■ Required action:
Return, from the material below, each line in which the word "avatar" is present.

____________

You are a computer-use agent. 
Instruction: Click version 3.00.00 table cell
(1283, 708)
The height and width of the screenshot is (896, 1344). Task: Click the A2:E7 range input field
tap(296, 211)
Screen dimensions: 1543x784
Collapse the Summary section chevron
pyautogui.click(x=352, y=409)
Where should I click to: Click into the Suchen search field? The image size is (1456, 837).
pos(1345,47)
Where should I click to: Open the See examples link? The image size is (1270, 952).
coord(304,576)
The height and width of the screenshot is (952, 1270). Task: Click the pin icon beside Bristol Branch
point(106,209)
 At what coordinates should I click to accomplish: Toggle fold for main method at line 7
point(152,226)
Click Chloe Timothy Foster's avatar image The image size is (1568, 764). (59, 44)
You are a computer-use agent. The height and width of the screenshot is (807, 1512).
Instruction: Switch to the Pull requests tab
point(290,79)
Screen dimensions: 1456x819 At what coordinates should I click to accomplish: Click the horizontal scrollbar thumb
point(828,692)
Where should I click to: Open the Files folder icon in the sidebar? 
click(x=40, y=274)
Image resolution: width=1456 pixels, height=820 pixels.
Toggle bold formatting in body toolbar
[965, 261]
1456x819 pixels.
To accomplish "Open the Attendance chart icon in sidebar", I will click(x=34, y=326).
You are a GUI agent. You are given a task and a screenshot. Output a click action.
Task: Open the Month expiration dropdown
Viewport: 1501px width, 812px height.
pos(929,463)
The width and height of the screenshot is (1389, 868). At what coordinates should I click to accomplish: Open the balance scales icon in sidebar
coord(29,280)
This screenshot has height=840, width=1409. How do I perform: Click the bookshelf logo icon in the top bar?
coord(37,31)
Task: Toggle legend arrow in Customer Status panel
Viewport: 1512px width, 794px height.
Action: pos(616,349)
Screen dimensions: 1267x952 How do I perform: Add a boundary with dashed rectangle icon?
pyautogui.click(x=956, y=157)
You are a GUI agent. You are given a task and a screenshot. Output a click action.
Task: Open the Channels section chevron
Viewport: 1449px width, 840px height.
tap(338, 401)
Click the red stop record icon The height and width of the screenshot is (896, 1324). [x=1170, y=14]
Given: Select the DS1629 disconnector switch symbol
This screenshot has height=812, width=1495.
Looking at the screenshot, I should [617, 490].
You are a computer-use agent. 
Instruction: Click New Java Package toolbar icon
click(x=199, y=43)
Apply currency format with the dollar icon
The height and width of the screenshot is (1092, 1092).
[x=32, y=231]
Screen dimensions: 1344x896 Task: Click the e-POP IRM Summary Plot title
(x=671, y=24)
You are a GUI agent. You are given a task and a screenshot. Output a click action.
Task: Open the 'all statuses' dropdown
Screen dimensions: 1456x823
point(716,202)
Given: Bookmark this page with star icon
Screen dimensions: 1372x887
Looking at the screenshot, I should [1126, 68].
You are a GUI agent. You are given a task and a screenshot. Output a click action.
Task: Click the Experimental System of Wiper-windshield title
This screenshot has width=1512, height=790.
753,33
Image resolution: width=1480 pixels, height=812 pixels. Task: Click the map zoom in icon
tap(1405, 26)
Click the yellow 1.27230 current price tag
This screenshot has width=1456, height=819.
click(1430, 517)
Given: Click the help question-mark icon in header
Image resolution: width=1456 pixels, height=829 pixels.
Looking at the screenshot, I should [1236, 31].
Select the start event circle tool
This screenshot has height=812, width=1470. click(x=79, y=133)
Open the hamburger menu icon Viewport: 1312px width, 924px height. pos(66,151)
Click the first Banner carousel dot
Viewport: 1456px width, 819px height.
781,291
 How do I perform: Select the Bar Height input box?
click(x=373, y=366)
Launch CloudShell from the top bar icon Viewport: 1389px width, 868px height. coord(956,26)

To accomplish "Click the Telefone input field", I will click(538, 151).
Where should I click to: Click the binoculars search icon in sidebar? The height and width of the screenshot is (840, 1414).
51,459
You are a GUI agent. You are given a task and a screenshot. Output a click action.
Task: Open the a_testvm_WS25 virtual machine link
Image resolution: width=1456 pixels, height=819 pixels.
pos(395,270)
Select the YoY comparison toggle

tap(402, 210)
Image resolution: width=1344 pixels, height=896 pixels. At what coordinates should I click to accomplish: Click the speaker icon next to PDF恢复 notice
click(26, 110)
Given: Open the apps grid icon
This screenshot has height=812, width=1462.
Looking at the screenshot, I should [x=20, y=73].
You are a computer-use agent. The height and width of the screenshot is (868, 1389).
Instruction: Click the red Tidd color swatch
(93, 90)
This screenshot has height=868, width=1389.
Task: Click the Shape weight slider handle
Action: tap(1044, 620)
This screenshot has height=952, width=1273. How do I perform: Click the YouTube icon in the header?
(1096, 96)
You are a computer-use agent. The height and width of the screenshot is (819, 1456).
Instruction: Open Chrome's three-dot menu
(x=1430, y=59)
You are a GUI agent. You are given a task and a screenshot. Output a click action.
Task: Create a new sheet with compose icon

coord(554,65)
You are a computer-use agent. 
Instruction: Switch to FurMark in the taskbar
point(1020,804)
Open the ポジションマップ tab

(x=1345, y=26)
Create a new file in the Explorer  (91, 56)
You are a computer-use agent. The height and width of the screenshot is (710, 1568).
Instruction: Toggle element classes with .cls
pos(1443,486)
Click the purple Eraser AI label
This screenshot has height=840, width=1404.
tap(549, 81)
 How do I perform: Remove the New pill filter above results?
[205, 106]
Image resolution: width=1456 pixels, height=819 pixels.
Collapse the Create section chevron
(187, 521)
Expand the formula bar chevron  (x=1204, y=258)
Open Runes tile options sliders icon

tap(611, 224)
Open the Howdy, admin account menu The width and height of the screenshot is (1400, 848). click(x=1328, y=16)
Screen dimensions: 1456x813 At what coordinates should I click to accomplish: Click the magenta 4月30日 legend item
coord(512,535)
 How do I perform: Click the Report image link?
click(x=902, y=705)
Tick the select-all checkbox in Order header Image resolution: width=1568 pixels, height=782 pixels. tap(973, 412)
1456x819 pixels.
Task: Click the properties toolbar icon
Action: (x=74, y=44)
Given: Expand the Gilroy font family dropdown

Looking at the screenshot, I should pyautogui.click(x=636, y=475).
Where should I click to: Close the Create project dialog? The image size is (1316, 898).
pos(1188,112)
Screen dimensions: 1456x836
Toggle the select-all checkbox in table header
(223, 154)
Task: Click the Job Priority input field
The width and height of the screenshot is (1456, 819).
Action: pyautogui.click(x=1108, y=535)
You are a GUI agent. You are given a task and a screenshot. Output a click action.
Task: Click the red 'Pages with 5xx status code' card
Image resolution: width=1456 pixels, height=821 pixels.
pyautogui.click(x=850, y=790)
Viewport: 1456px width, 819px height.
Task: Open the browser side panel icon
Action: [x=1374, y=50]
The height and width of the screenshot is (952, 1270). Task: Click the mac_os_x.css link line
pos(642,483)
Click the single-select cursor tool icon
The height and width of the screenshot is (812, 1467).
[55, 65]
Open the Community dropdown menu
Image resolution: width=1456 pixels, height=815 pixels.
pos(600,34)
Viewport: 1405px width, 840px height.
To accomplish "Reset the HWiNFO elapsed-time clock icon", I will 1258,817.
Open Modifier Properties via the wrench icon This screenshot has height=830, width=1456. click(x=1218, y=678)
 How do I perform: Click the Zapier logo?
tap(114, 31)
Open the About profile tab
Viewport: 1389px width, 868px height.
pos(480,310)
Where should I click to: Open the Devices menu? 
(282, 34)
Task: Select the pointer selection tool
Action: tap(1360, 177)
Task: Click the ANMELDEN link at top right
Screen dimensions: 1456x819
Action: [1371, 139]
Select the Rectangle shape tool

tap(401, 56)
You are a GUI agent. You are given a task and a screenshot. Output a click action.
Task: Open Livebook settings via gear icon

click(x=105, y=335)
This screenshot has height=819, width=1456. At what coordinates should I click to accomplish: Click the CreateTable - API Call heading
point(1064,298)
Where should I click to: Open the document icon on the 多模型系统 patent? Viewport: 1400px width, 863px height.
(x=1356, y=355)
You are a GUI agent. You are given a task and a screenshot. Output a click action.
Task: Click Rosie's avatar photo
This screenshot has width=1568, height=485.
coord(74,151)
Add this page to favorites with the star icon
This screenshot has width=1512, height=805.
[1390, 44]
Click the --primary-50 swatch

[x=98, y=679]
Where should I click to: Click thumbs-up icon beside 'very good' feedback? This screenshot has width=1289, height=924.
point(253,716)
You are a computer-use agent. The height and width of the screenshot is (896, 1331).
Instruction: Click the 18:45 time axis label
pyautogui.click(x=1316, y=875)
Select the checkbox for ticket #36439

____________

■ Expected answer:
Click Chloe Timothy Foster's avatar image The image size is (1568, 764). (59, 44)
Task: Click Rosie's avatar photo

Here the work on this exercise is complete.